Tribunal Especial para o Líbano torna pública acusação de assassinos de ex-Primeiro-Ministro

Texto conta detalhes do ataque de 14 de fevereiro de 2005. A história completa e definitiva, no entanto, só será conhecida após o veredicto.

Ex-Primeiro-Ministro, Rafiq Hariri.O Tribunal criado para julgar os responsáveis pelo assassinato do ex-Primeiro-Ministro do Líbano, Rafiq Hariri, tornou público nesta quarta-feira (17/08) a acusação contra os quatro homens suspeitos do crime. O texto conta detalhes do ataque de 14 de fevereiro de 2005. Partes da decisão do juiz e trechos do processo, no entanto, permanecem confidenciais para proteção das testemunhas.

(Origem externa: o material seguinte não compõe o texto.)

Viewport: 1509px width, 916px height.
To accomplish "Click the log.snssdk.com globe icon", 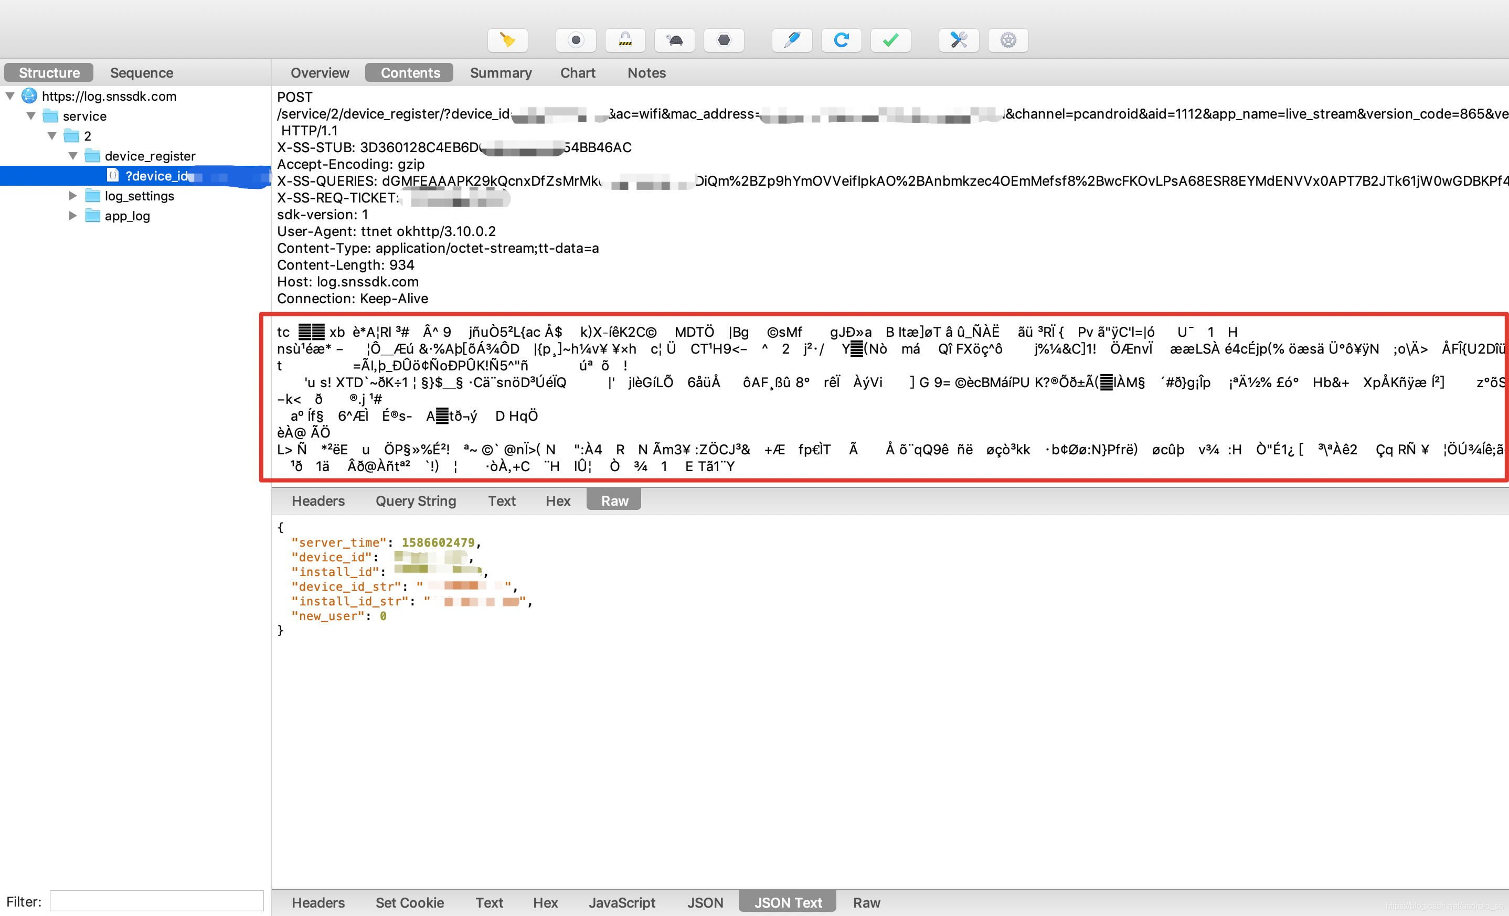I will click(29, 96).
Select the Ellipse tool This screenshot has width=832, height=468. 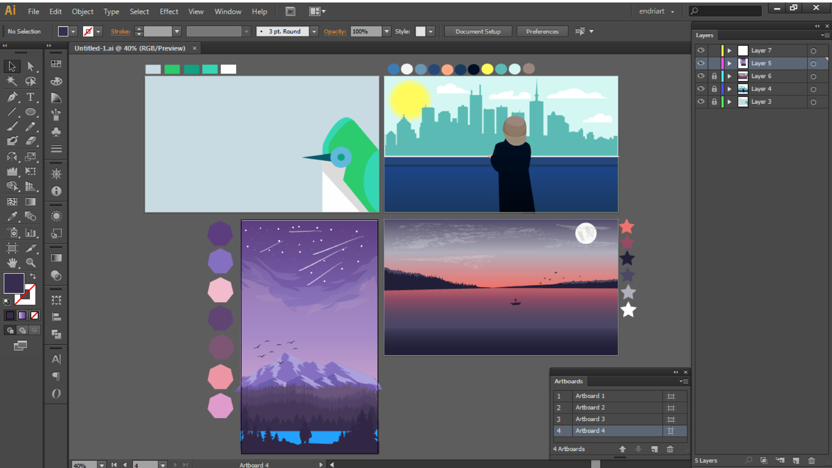[x=30, y=112]
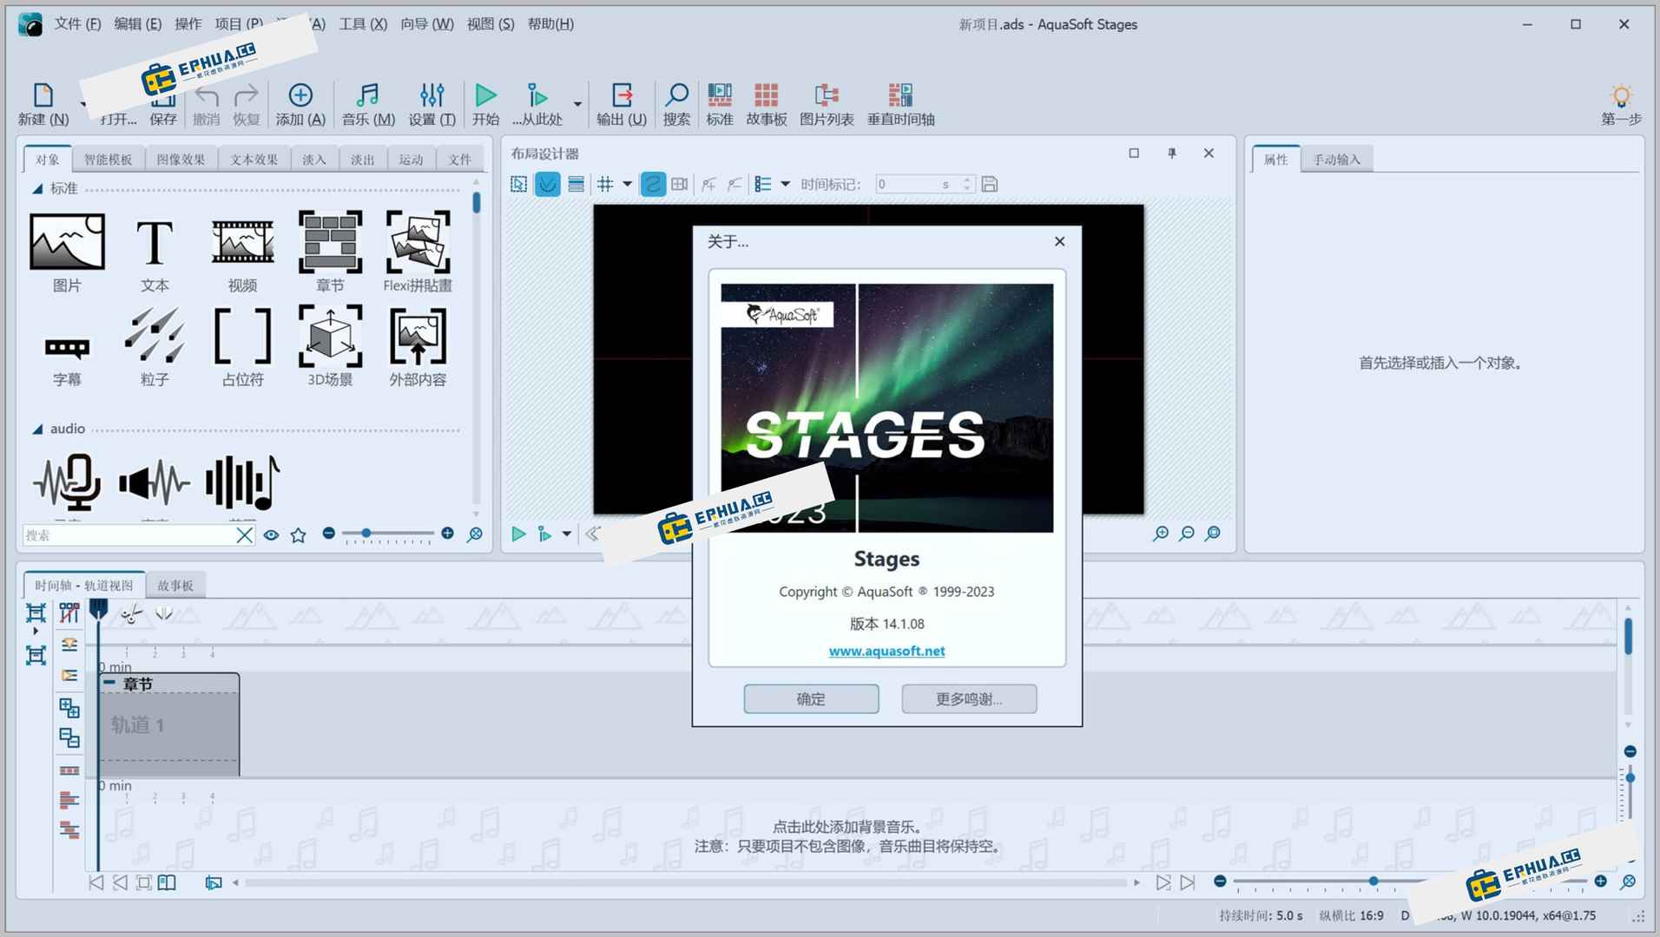Switch to 故事板 view via the toolbar icon
The image size is (1660, 937).
point(765,104)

Em sua decisão, o juiz Daniel Fransen, responsável pela etapa que antecede o julgamento do Tribunal Especial para o Líbano (STL), considera que existem provas suficientes para prosseguir o processo. Os promotores terão agora de provar a culpa dos acusados.

Segundo o texto da acusação, na manhã de sua morte, Hariri deixou a residência em Beirute para assistir a uma sessão no Parlamento do Líbano, enquanto era monitorado pelos assassinos. Ao retornar, um homem suicida detonou os explosivos armados em uma van. Pouco depois, dois entre os acusados teriam convocado a imprensa para informar sobre uma fita de vídeo. O plano era despistar a investigação sobre os verdadeiros criminosos.

Os nomes dos acusados pela explosão foram divulgados no final de julho: Salim Jamil Ayyash, Mustafa Amine Badreddine, Hussein Hassan Oneissi e Assad Hassan Sabra. Badreddine, o mais velho, foi o controlador geral do ataque; Ayyash teria coordenado a equipe; enquanto os mais novos, Oneissi e Sabra, convocaram a imprensa.

O Tribunal Especial para o Líbano (STL) é uma corte independente criada a pedido do Governo libanês, com um mandato conferido pelo Conselho de Segurança. A sua sede fica em Haia, na Holanda.